■ **Saved entries**:

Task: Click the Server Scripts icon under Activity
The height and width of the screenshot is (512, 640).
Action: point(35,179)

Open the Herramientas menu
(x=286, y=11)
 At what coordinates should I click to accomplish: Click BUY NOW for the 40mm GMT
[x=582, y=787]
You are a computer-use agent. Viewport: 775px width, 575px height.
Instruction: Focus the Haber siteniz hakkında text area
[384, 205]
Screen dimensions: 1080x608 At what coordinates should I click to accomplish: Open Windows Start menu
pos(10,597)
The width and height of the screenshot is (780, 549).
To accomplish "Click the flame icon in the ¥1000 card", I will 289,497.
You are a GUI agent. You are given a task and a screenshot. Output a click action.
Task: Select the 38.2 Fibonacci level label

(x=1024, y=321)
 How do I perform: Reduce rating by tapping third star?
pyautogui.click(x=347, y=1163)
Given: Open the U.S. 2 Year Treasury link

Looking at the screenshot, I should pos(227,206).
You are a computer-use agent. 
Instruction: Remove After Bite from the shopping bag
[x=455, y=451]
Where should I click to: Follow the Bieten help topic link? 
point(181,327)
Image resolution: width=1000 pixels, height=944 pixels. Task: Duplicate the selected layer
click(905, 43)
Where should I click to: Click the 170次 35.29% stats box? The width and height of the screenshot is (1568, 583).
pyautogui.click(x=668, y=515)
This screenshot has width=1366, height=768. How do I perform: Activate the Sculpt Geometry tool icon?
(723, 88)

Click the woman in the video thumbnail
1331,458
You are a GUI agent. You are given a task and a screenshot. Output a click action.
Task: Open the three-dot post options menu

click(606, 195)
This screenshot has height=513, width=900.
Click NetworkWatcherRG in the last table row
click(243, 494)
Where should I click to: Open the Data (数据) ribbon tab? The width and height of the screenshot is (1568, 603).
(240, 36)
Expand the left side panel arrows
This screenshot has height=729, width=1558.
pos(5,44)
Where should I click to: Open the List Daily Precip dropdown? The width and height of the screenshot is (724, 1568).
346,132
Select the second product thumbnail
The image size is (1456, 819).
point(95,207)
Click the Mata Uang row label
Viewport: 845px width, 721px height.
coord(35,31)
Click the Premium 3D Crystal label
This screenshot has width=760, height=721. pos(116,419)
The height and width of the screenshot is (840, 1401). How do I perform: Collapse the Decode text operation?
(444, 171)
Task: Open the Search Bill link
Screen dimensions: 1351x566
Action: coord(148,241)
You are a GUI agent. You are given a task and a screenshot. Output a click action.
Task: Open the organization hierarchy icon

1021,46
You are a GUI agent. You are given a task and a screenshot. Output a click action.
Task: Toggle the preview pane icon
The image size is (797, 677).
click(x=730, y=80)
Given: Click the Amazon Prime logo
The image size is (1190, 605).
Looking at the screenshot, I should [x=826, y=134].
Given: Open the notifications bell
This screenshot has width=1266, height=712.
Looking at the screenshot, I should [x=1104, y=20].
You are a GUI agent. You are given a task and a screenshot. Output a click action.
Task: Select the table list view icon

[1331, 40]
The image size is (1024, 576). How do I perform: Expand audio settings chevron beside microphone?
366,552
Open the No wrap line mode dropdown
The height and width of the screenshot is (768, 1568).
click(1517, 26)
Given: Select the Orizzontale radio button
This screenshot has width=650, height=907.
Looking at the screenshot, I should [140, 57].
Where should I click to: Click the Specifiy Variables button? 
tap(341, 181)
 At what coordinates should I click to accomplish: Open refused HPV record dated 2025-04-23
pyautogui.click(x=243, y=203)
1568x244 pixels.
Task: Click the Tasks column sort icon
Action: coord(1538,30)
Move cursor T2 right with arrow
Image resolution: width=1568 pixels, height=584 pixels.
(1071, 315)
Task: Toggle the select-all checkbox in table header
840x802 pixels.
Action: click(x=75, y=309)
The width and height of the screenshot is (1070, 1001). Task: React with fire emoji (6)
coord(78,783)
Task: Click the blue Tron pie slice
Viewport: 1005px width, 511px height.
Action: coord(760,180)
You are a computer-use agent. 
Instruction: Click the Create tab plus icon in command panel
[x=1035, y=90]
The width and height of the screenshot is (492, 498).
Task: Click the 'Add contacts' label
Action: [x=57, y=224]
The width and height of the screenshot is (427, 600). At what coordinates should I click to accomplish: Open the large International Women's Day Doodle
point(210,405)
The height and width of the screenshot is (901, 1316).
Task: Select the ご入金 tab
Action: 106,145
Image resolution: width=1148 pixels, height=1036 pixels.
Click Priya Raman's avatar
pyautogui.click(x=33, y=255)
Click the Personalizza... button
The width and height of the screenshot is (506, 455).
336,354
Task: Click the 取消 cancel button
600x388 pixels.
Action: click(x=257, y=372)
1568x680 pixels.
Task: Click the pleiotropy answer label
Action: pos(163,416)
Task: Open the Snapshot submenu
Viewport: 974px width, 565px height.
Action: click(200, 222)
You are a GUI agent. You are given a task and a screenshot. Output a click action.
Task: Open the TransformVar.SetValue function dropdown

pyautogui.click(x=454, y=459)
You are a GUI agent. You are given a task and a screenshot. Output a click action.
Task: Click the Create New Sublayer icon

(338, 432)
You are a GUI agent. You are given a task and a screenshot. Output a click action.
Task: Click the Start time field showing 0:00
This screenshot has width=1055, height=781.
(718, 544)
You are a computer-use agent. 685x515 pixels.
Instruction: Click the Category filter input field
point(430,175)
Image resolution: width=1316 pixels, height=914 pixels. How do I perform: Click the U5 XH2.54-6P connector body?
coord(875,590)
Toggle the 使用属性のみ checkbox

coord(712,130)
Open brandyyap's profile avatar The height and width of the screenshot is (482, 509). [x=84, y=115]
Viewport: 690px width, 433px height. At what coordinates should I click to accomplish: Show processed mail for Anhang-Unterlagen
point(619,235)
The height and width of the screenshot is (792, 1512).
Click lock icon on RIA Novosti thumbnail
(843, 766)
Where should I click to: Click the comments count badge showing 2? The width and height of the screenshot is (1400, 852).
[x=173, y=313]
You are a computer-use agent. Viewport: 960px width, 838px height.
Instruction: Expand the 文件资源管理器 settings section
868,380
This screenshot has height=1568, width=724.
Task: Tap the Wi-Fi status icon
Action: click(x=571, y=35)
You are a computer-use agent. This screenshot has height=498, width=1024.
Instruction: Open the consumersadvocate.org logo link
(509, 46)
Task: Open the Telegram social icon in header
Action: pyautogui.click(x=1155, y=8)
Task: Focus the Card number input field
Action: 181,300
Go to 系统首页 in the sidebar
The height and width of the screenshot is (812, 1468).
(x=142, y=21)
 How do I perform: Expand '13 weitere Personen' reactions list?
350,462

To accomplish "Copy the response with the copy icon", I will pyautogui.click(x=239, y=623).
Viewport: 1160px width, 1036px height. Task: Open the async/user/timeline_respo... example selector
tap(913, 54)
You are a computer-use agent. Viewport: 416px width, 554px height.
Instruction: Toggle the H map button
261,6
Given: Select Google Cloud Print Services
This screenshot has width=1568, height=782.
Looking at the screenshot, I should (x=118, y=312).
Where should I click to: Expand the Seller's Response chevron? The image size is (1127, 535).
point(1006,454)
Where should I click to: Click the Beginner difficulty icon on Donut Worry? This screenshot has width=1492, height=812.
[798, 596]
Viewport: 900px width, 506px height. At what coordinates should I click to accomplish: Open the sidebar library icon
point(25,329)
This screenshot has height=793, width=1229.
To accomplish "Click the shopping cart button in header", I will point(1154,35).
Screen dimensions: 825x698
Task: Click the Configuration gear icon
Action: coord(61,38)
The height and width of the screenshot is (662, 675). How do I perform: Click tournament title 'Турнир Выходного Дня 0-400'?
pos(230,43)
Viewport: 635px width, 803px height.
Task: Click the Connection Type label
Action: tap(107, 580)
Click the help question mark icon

■ **Exercise description**: Wherever the string "computer" appears in the data above, copy the line it sits in.

■ **Reply to the exercise**:
You are a computer-use agent. Viewport: 775px width, 575px height.
You are a computer-use agent. 
You are a computer-use agent. 
You are a computer-use agent. 685x515 pixels.
You are a computer-use agent. Viewport: 960px width, 838px height.
You are a computer-use agent. This screenshot has height=498, width=1024.
You are a computer-use agent. Viewport: 416px width, 554px height.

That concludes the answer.